In March of 2016, I had my daughter and, after plenty of soul-searching ultimately decided to leave my job in Education (for at least one year) and become a stay-at-home-mom. You can read about my struggle to reach that decision here. It has been an entire contract-year since I made that decision and I can happily report that I have ZERO regrets. In fact, I would argue that my year off of work to focus on nurturing my daughter and building my family was one of the largest investments in myself that I’ve ever made. I found myself in motherhood.
To my surprise, I experienced profound professional growth in my year at home. I didn’t realize how run down I had become; how much the stress of my career had actually clouded my thinking. I knew I was exhausted, but I didn’t recognize how depleted I actually was until I had physically and emotionally removed myself from my work.
After the newborn phase relaxed and we settled into a routine, I started experiencing this prolonged period of reflection. During naps, I found my mind going back to work. Thinking about areas in which I flourished, but also recognizing my weaknesses. It seemed like every day my husband would come home from work, I’d have some new revelation to share with him. Removing myself from the day-to-day of my job actually cleared my head and surfaced my strengths and, perhaps more importantly, ways in which I could improve. I found myself replaying scenarios in my head, identifying where things may have gone wrong, and thinking through how I could have done it differently. Not only did I find myself facing my weaknesses head on, but I was proactively working to address them on my own (isn’t that every employer’s dream?).

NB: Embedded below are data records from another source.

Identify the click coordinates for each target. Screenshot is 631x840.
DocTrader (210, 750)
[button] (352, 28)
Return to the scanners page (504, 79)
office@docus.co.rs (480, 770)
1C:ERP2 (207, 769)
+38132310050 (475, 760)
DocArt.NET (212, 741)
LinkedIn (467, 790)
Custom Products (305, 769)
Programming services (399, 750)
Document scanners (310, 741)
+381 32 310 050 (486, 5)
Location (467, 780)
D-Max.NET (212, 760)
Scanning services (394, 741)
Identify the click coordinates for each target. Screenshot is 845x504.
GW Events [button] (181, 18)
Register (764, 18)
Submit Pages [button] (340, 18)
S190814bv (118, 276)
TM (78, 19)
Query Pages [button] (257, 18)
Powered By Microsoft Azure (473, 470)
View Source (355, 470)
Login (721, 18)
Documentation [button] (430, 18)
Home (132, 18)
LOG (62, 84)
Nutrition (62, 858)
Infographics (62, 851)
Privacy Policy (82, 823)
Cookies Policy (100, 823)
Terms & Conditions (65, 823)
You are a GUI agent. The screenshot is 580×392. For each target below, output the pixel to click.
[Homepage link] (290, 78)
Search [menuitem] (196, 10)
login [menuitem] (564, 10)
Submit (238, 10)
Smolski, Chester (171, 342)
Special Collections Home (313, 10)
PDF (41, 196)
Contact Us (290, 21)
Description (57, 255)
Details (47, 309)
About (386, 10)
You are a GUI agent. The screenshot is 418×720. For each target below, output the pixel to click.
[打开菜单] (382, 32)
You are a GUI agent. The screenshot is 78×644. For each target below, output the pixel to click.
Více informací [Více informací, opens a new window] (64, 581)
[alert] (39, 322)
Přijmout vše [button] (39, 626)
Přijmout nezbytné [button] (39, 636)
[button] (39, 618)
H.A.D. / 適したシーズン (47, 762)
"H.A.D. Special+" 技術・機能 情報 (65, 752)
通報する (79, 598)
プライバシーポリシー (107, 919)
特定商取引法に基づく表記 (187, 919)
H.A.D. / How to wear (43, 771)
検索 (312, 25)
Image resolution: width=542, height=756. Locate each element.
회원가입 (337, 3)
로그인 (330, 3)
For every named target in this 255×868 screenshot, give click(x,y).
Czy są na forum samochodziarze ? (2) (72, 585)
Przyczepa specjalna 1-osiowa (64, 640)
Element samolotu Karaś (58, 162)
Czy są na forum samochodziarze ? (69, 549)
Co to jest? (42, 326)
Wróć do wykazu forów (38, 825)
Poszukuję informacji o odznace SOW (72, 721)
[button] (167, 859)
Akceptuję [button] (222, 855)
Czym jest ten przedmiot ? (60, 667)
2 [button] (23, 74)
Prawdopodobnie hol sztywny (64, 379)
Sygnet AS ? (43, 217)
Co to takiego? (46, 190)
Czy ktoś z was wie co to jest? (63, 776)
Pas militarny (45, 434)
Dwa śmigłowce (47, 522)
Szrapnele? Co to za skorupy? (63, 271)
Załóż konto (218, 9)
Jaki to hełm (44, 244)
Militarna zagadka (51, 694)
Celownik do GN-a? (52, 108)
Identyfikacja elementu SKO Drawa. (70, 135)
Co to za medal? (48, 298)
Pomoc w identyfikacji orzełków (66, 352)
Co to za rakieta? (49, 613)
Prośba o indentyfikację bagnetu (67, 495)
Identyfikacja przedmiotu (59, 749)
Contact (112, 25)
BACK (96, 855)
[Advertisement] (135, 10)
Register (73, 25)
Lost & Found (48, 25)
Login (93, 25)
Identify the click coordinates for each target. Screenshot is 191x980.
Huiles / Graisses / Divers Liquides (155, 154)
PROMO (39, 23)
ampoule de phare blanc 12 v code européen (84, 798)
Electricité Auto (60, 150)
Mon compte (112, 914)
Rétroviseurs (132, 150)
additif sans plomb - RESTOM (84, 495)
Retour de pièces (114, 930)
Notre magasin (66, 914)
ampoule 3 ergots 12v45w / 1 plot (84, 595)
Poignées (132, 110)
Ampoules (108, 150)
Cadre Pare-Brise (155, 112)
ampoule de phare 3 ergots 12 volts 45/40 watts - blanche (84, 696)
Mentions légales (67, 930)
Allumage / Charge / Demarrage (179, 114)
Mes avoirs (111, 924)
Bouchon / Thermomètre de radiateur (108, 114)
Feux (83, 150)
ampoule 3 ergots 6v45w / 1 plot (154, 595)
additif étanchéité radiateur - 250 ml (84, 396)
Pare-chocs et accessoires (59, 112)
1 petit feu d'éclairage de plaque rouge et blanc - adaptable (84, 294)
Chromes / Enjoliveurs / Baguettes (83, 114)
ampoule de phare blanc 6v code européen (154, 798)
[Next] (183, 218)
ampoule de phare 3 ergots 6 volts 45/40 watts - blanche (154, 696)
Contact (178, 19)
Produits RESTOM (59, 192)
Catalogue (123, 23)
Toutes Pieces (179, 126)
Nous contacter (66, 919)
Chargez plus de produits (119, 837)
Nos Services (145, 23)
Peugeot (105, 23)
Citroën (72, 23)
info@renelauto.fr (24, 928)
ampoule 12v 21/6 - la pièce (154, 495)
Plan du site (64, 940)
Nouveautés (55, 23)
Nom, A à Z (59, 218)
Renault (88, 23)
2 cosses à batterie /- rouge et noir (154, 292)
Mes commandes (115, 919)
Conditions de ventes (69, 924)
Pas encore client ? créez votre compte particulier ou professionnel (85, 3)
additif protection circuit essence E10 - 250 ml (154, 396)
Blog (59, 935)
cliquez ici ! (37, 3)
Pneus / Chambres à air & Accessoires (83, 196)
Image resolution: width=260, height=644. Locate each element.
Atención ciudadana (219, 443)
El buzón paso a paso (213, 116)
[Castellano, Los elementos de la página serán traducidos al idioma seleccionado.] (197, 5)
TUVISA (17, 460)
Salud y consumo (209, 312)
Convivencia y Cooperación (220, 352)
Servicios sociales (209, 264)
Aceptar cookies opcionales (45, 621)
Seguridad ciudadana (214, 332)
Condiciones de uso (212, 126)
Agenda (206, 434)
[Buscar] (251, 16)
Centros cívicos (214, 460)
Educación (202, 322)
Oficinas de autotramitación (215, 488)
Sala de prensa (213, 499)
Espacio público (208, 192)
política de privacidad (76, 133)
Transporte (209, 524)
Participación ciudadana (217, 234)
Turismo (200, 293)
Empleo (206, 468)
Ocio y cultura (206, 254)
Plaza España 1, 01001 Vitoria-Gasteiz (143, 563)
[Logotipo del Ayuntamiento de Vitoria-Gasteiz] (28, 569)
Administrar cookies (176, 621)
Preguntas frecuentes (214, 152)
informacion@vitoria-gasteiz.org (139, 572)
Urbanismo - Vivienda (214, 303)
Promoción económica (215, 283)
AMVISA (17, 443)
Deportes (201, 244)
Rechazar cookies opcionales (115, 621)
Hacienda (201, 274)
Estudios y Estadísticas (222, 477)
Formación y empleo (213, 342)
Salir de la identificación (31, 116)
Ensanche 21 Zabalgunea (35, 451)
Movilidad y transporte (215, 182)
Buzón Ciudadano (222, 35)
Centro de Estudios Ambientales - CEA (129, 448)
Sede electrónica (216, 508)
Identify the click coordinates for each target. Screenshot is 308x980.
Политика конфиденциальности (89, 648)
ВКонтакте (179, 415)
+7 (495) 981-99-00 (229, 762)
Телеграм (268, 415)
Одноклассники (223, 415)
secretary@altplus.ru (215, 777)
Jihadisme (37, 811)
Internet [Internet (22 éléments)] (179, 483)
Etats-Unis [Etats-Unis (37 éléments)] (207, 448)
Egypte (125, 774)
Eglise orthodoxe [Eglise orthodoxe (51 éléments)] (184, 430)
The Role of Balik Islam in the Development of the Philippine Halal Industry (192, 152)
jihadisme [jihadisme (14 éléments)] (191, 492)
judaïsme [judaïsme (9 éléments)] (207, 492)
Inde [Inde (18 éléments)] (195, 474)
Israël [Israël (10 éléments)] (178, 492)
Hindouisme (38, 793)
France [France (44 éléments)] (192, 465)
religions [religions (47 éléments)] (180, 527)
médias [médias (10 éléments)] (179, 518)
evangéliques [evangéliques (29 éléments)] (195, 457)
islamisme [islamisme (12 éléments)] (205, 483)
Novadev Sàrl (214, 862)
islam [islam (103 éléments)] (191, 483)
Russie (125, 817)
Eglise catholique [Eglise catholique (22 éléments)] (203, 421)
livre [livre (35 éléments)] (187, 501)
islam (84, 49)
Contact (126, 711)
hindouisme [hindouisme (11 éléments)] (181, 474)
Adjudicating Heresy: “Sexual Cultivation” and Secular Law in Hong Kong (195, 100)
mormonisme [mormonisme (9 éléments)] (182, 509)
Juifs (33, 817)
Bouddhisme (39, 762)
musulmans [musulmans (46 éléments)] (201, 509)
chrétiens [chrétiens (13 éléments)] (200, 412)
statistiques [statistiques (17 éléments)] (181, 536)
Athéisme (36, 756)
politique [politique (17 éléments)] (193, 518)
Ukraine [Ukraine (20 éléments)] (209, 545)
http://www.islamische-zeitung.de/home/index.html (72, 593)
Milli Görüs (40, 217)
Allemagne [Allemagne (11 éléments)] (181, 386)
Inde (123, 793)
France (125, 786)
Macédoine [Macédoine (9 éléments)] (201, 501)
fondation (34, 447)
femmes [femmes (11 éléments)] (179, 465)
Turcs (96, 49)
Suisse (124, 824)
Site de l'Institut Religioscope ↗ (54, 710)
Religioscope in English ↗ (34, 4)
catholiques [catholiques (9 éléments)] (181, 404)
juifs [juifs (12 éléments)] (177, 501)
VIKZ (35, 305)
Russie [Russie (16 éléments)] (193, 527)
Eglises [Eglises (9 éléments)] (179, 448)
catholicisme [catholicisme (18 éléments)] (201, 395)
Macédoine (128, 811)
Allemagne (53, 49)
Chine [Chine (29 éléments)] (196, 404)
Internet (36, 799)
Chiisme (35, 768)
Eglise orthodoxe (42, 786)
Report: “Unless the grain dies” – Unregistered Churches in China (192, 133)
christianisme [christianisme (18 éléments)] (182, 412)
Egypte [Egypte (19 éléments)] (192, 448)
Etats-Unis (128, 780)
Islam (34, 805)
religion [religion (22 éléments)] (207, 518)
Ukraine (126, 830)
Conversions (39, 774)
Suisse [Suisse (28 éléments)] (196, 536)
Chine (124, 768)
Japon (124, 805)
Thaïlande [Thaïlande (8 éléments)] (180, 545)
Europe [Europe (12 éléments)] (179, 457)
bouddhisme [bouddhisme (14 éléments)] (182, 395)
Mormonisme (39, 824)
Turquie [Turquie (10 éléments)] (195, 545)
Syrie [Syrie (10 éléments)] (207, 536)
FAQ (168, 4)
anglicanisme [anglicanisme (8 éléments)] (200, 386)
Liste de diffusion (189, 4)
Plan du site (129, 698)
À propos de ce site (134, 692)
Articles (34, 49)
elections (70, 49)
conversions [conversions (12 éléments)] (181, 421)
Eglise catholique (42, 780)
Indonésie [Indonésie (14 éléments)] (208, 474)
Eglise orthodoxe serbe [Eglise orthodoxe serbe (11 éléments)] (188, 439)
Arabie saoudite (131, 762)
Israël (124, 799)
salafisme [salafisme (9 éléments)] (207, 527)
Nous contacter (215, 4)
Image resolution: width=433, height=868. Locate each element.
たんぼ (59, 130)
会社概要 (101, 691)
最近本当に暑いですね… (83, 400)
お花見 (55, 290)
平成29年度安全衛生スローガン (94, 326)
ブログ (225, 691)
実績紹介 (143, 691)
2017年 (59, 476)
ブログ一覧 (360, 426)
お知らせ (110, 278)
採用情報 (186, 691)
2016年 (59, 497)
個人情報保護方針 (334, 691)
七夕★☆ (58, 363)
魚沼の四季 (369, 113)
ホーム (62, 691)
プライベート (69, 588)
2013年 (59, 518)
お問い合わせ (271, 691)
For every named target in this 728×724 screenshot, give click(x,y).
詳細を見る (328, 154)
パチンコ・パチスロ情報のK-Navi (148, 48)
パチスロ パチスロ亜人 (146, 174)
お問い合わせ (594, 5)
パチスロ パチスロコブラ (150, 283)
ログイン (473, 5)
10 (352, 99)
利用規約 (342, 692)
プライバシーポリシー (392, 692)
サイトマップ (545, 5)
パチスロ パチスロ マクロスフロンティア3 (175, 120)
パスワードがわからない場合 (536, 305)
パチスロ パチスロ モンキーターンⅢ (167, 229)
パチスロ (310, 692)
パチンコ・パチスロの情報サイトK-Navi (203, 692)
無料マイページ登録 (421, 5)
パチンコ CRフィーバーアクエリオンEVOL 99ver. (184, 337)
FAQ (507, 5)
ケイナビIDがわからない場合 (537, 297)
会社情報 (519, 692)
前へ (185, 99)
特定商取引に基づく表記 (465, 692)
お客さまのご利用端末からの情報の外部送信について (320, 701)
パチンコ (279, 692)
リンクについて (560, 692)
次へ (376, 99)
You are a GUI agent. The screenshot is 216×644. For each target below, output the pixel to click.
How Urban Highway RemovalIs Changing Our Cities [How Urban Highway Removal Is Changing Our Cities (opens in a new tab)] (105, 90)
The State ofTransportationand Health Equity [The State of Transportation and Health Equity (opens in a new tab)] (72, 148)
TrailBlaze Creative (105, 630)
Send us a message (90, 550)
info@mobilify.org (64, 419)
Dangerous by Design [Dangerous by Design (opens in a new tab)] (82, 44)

Before my self-imposed parental leave took place, I was feeling insecure, unproductive, questioning my impact, and ultimately my worth. Now that I’ve had time away from it all – I’ve discovered so much more about who I am and what I bring to the table. I can identify my strengths, I have set goals for refinement, and I have clarity around where I want to go from here. I have more energy, focus, and drive. That kind of deep reflection wasn’t going to come in a summer; it came because I finally had an opportunity to focus on my personal needs in order to better focus on my professional ones.
I don’t think I had entirely realized how little confidence I had in myself or how I had placed so much of my self worth in other people’s hands. When you relinquish all control of your happiness to outside factors, you slowly begin to lose pieces of yourself. I spent way too much time crying about things beyond my circle of influence, placing way too much importance on things that largely didn’t matter in the grand scheme of things, and eventually I hardened myself to the very things that make me who I am.
In just a year’s time, it seems I have rediscovered myself. Perhaps even reinvented. Aspects of my personality reappeared that I hadn’t even realized were missing. Slowly, over time, I broke down the exterior I had spent the previous years building up and found myself in the beautiful mess that remained. At my annual check up, my doctor even commented on how much happier I looked. Isn’t that crazy? I cry again. Which I realize sounds like a sad thing, but it’s the opposite. One of the things that makes me who I am is the fact that I cry ridiculous, blubbering, happy tears for complete and total strangers. I cry when I’m retelling a story about someone I’ve never even met. I cry when I’m watching commercials that tug at my heartstrings. I cry when I pass by a race and see how hard people are working to achieve their goals. I cry, and it’s who I am, and I finally have that back. I laugh and I dance and I sing and I play silly games with my daughter and (this one is huge for me) I don’t fixate on what other people think of me anymore. And it’s complete and total freedom.
I have found myself in motherhood. I had drained my personal gas tank, I was essentially running on empty, and my year off finally gave me time to fill up. Now, I’m overflowing.